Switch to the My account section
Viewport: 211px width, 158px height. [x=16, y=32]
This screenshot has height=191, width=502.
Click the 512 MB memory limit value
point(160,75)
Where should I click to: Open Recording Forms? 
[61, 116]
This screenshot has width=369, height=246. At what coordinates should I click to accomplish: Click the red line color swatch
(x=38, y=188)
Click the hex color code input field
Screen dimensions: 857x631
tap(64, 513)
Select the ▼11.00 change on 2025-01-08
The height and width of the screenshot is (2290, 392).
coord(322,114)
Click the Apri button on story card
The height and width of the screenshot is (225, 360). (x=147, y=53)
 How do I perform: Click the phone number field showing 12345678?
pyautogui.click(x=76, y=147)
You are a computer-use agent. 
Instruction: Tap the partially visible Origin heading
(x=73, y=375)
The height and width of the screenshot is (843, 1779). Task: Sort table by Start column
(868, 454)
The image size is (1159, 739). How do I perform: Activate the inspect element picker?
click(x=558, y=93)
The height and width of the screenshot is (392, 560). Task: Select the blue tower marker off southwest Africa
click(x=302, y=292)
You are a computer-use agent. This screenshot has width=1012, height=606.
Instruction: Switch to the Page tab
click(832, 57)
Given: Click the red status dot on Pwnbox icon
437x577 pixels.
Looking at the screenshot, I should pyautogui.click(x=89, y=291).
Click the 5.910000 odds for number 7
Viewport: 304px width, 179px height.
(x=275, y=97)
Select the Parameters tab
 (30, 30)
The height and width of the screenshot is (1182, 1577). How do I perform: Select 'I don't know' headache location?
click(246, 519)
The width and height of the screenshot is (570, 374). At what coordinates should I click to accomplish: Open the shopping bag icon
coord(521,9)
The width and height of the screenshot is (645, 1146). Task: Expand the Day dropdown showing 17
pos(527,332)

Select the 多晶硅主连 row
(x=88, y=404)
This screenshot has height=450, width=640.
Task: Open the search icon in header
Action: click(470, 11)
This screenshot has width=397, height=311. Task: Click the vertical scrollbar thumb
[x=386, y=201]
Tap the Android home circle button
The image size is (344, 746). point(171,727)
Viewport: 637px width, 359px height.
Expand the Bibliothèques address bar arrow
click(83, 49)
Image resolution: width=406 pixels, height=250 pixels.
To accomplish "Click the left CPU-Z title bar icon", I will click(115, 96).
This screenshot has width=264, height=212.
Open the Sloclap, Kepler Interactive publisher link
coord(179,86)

+ + + +

:: INSTRUCTIONS TO FOLLOW ::
Within the records, on how many lines does the word "computer" appear? Provide the number alone.

:: SOLUTION TO THE PROBLEM ::
2